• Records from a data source
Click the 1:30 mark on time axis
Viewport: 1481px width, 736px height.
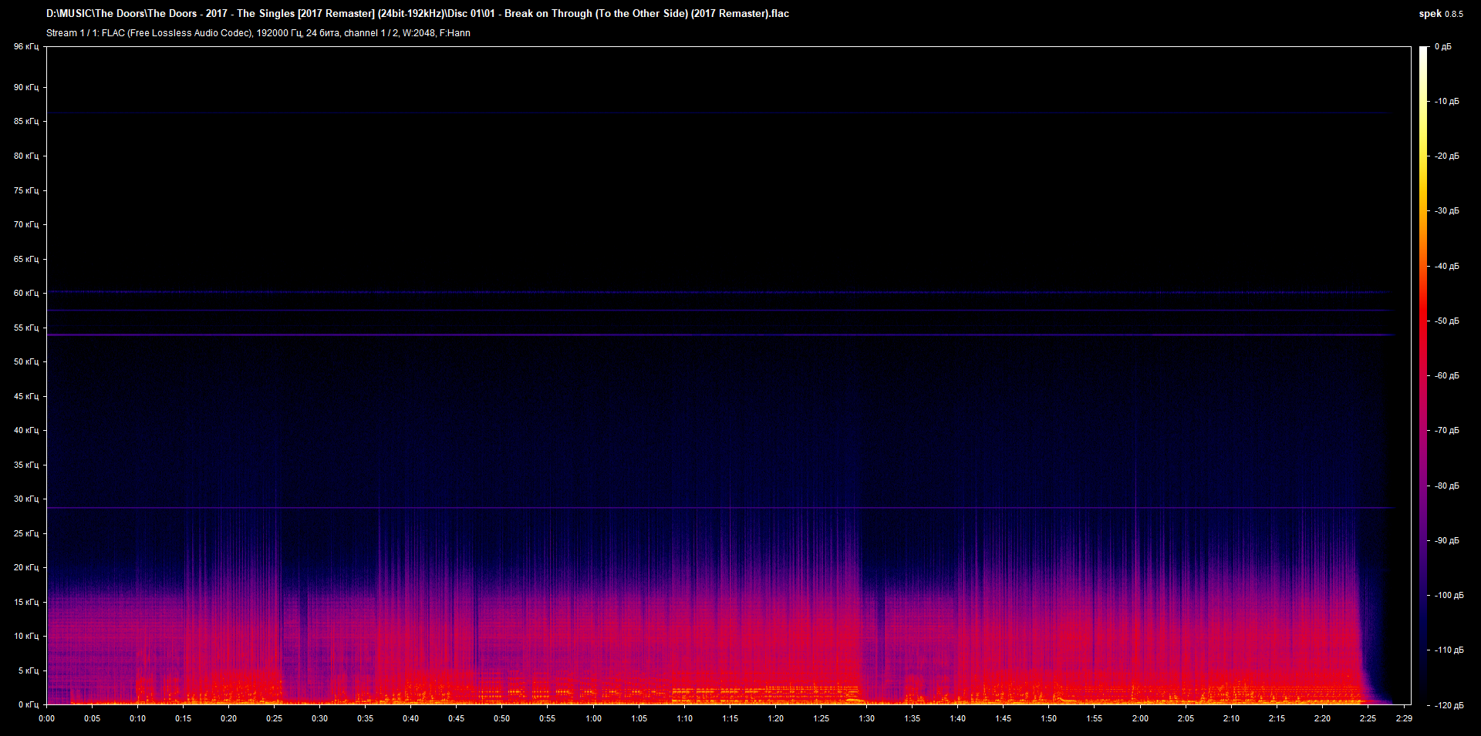tap(866, 718)
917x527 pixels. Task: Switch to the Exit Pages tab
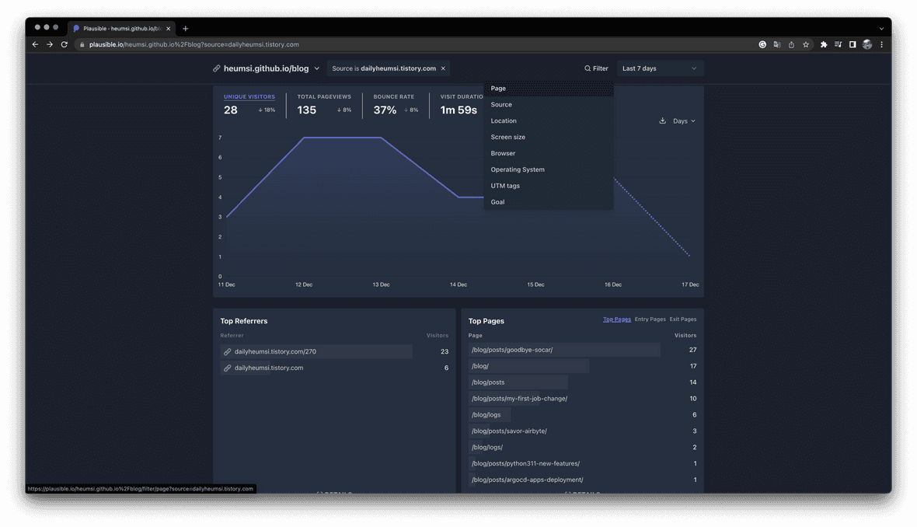click(x=682, y=319)
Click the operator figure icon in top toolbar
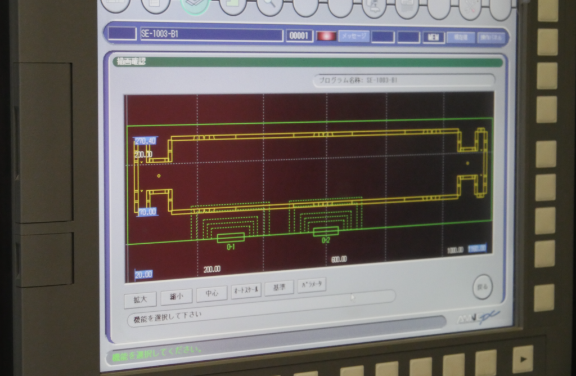The image size is (576, 376). tap(374, 7)
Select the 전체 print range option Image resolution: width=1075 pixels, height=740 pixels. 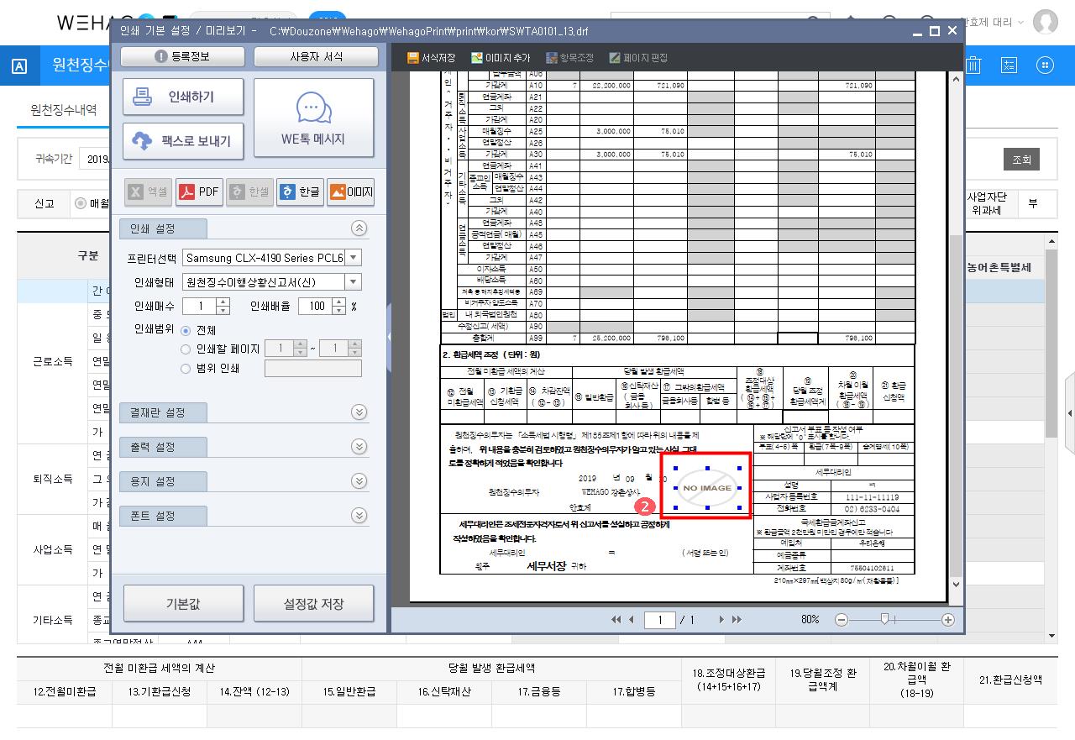(x=186, y=331)
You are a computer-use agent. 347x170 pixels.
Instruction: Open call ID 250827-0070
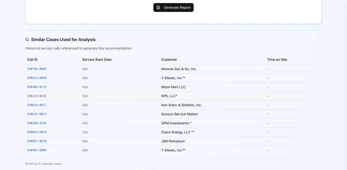click(37, 141)
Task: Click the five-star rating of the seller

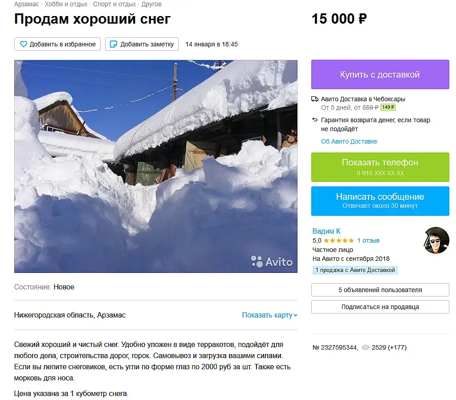Action: [339, 240]
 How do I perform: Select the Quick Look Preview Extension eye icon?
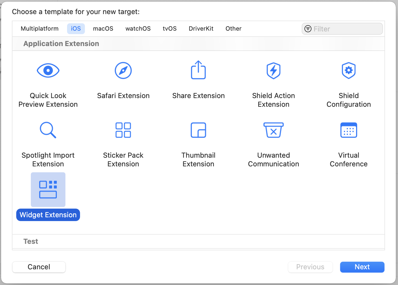[48, 70]
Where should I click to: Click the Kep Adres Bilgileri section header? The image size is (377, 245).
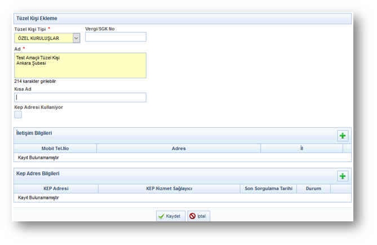pos(38,173)
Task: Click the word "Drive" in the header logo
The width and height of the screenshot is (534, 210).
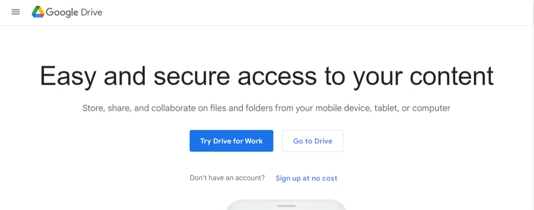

• Work required
Only the lines from the one with "Instruction: Open call ID 250827-0070" through the last line above belong in the answer. Reproduce them exactly, without the pictures.

• Exercise result
Instruction: Open call ID 250827-0070
click(37, 141)
Task: Click the five-star rating of the seller

Action: [339, 240]
 How do I perform: Select the Quick Look Preview Extension eye icon?
[48, 70]
Where should I click to: Click the Kep Adres Bilgileri section header? The image size is (377, 245).
pos(38,173)
Task: Click the word "Drive" in the header logo
The width and height of the screenshot is (534, 210).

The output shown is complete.